--- START ---

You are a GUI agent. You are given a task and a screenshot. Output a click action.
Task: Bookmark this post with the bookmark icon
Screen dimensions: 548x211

--- END ---
--- START ---

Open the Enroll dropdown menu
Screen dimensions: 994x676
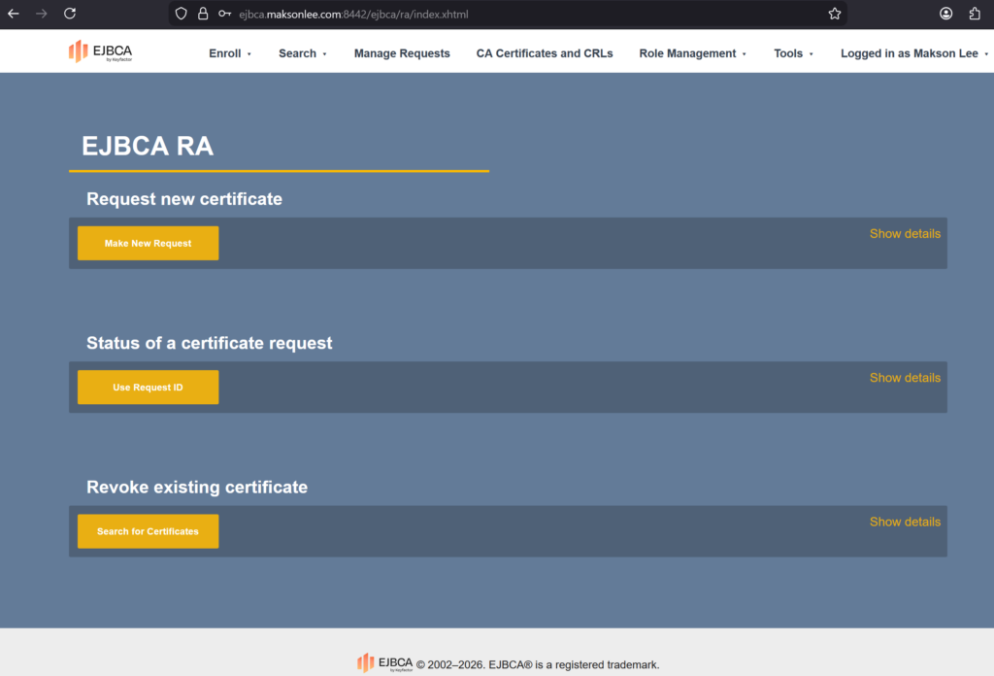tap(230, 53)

--- END ---
--- START ---

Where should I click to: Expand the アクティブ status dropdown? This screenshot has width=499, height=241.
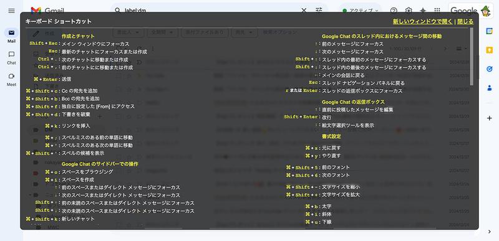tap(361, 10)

--- END ---

> [Work task] Output the lines above between the one holding "You are a GUI" and the one holding "Screen dimensions: 548x211", inclusive, with nothing before or after them.

> [Problem solution]
You are a GUI agent. You are given a task and a screenshot. Output a click action.
Task: Bookmark this post with the bookmark icon
Screen dimensions: 548x211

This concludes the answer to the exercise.